- [Gezeigter Textauszug]
· · ·

Liebe laut! – Recap zur re:publica 2017

Jahrelang stand das Akronym „LOL“ für zwei Bedeutungen im Internet – „laugh out loud“ oder „League of Legends“. Fragt man die Netzgemeinde nach der re:publica 2017 nach dem Akronym, dürfte ein weitere Begriff auf der Liste landen: Love out loud. Ecki und Fabian berichten von drei Tagen voller Liebe, Erkenntnis und spannender Talks.
re:publica 17 Love out loud
Man suchte einiges auf der re:publica: freie Plätze bei den Keynotes, Entscheidungen bei der Auswahl paralleler Sessions oder kurze Warteschlangen bei Kaffee-Ständen. Was man hingegen nicht suchte, waren die großen Lettern „LOL“. Love out Loud, das Motto der 11. re:publica, orientierte sich an dem zu beobachtenden Anstieg an Hatespeech und Propaganda während der letzten Monate im Internet. Traditionell verfolgt die Programmgestaltung der re:publica den Besuchern eine Botschaft zu vermitteln – dieses Mal waren es vorrangig verschiedene Lösungsansätze und Erklärungsversuche hinsichtlich der Hasskommentare und „Fake News“.
Über 1100 Personen standen während der dreitägigen Veranstaltung auf mehr als 20 Bühnen, mit einer weiblichen Speaker Quote von 49% – eine organisatorische Meisterleistung.  Die größte Herausforderung bestand für die Besucher somit vorrangig darin die Rosinen aus der Masse an Talks herauszupicken. Sollte eine Session unter der Vielzahl an alternativen Angeboten während der Konferenz untergangen sein, lassen sich bereits jetzt schon einige auf YouTube nachträglich ansehen.

„Language is never innocent“

Besondere Aufmerksamkeit erhielt die Neuroforscherin und Linguistin Elisabeth Wehling für ihren Vortrag „Die Macht der Sprachbilder“. Mit Hilfe wissenschaftlich fundierter Erkenntnisse zeigte sie auf, wie allein durch den Einsatz gewisser Formulierungen Meinungen gebildet werden. Diese Umstände werden wesentlich von politischen Parteien eingesetzt um bestimmte Stimmungen zu verursachen.

 

„Wir haben Polizei!“

Ob Lebensmittel einkaufen, Urlaub buchen, arbeiten oder Freizeit verbringen – die Digitalisierung hat umfänglichen Einzug in den Alltag der Gesellschaft gehalten, aber ist das wirklich so? Noch immer befinden sich weiße Flecke auf der Digital-Landkarte in Deutschland. Besonderes Aufholpotential sieht der Kriminologe Thomas-Gabriel Rüdiger bei der Polizeiarbeit im Internet. Er vermisst vor allem die Präsenz der Polizei im Netz, sei es in Facebook-Gruppen, Kommentarspalten, Threads oder WhatsApp. Zudem thematisierte er mit Hasskommentaren in Gaming Apps ein Phänomen, welches der weiten Öffentlichkeit als unbekannt gelten dürfte.

· · ·

- [Bereitgestelltes Material]
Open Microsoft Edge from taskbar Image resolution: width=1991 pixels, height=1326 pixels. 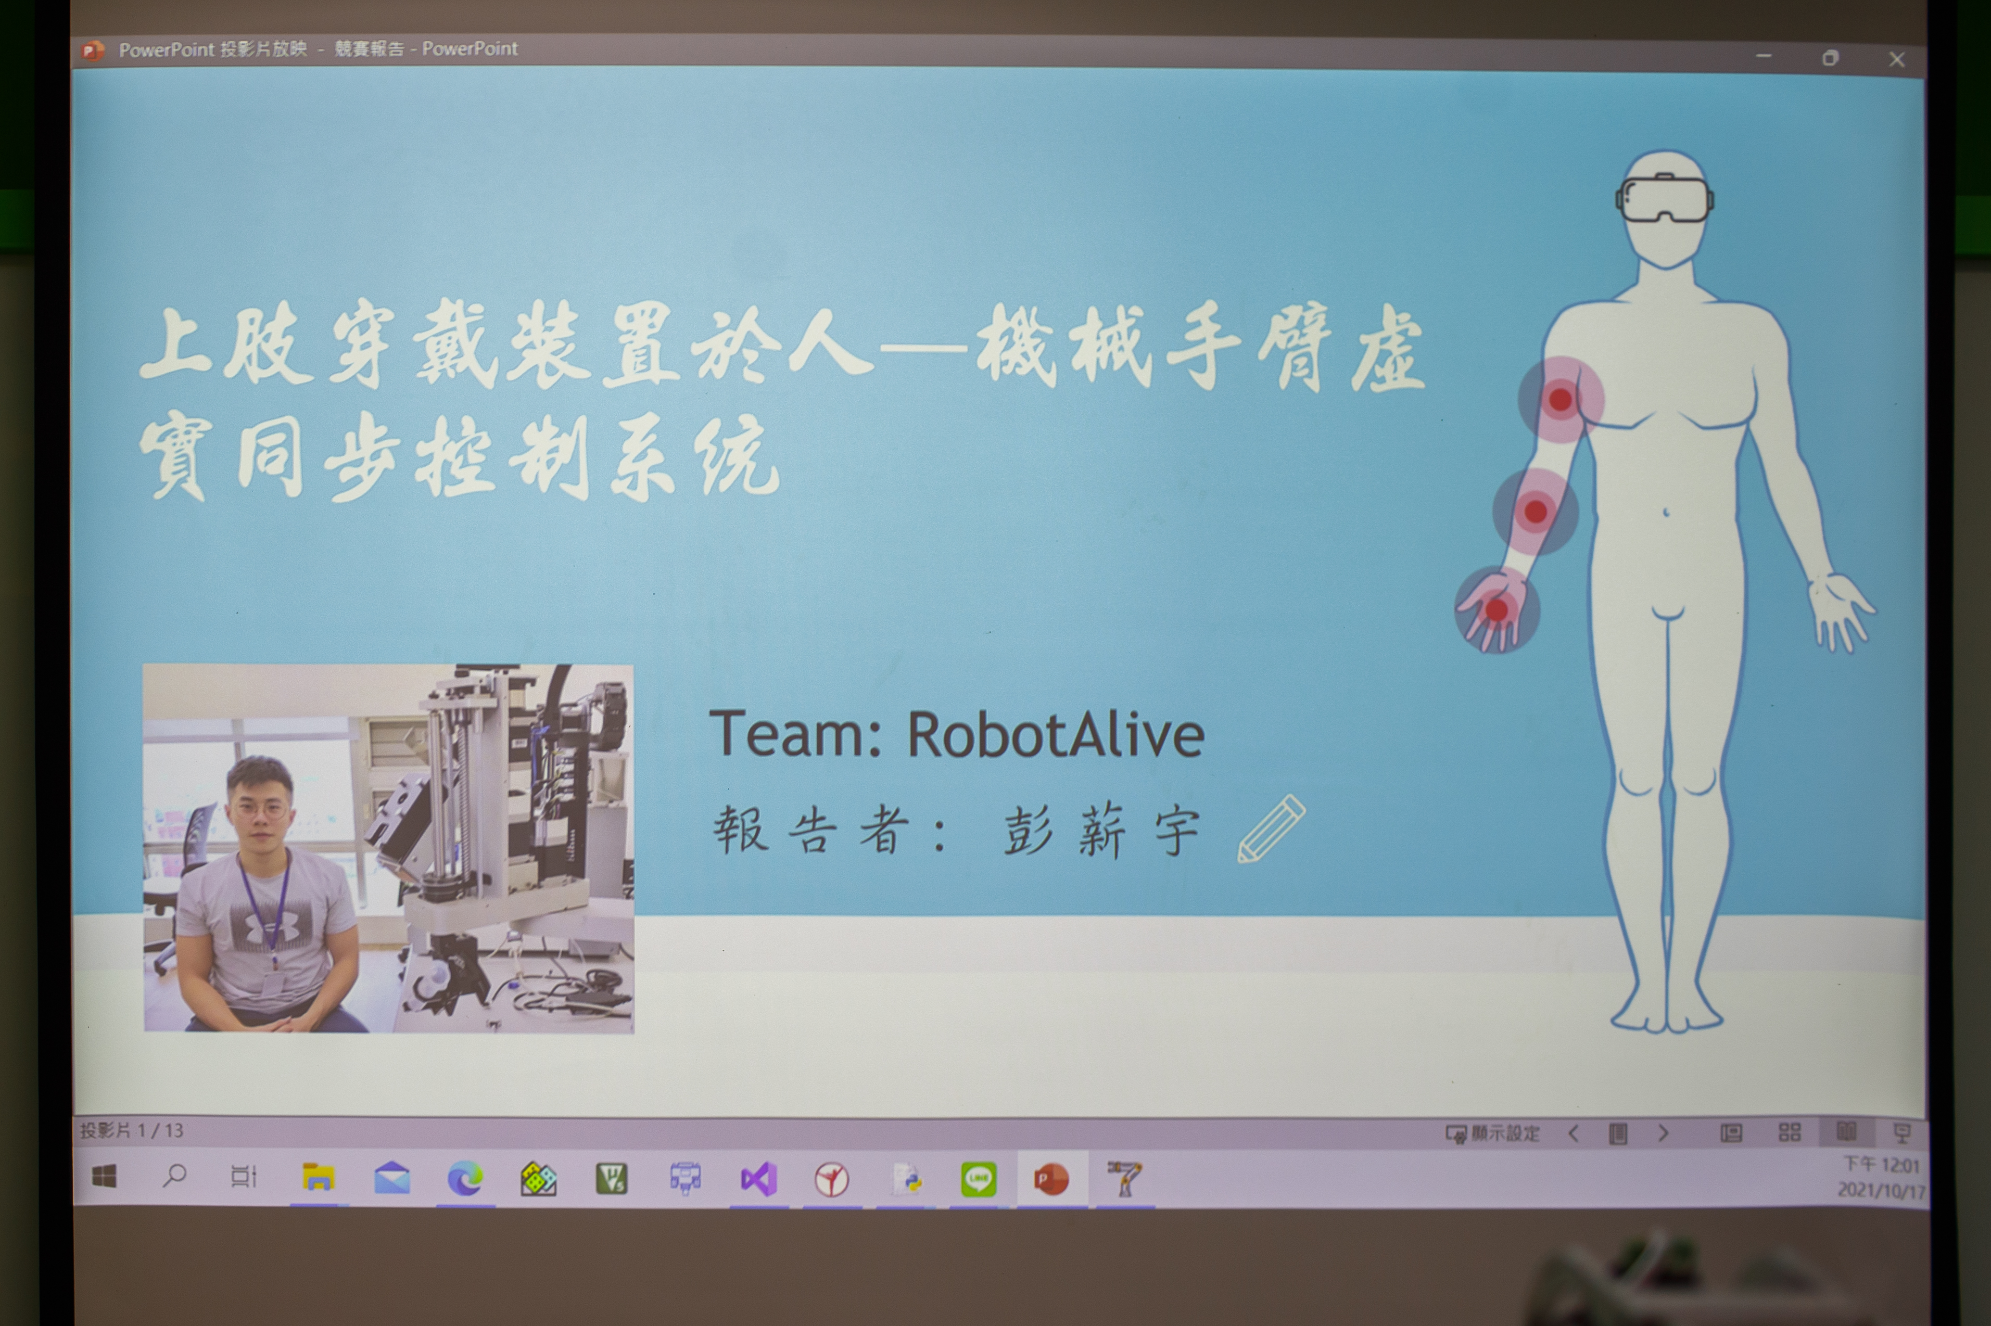click(465, 1178)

· · ·

- [Zu lösende Aufgabe]
Schreibe den Rückblick auf die re:publica 2017 im Anschluss an seinen letzten gezeigten Satz weiter.

- [Ergebnis der Aufgabe]
 

It’s all about VR

Zeigte sich 2016 noch Snapchat als das große Randthema auf der re:publica, nahm Virtual Reality diesen Platz 2017 ein. Zwar wurde VR bereits in den Jahren zuvor stets thematisiert, nur präsentierte es sich bei weitem nicht dermaßen prominent in den Sessions wie in diesem Jahr. Was besonders auffiel: neben den zahlreichen Talks erschien auch das Angebot von verschiedenen Ausstelllern deutlich umfangreicher (u.a. das ZDF und der WDR machten hier besonders auf sich aufmerksam) als in den Jahren zuvor, inklusive einer VR Kunstausstellung! Was soll man dazu noch sagen?
Die Maus mit VR Brille

Was bleibt?

Am Ende stellt sich nach so einer Veranstaltung immer die Frage, was nimmt man mit? Nicht nur für einen selbst, sondern auch für uns als Organisation. Auf den üblichen Branchenveranstaltungen ist dies meist offensichtlich, hier ein neues Feature oder dort ein neuer Prozess. Ein Erlebnis wie die re:publica lässt einen dagegen vor allem darüber nachdenken, wie man sich in seiner digitalen Arbeit versteht und welche Werte man in der Netzgemeinde vertreten möchte – ob nun als einzelner oder eben als Unternehmen.
Zwar ist unsere tägliche Kundenarbeit nur ein Bruchteil dessen, was den weiten Raum des Netzes ausmacht, dennoch gestalten wir die Online-Welt hier aktiv mit und tragen Verantwortung.  Gleichzeitig sind wir von der Netzkultur und der digitalen Gesellschaft beinahe abhängig. Wir sind eben ein Teil von ihr. Sei es nun eine neue EU-Datenschutz-Grundverordnung oder ein Hoax der zum Shitstorm führt – die digitale Gesellschaft ist der Raum in dem wir uns bewegen. Deshalb ist es so wichtig, nicht nur einen Blick auf die branchenspezifischen Entwicklungen zu haben, sondern auch zu schauen, was passiert momentan im Web? Welche Trends gibt es dort? Wie gestaltet sich die digitale Gesellschaft? Wem sollte man zuhören? Wovor sollte man sich in Acht nehmen?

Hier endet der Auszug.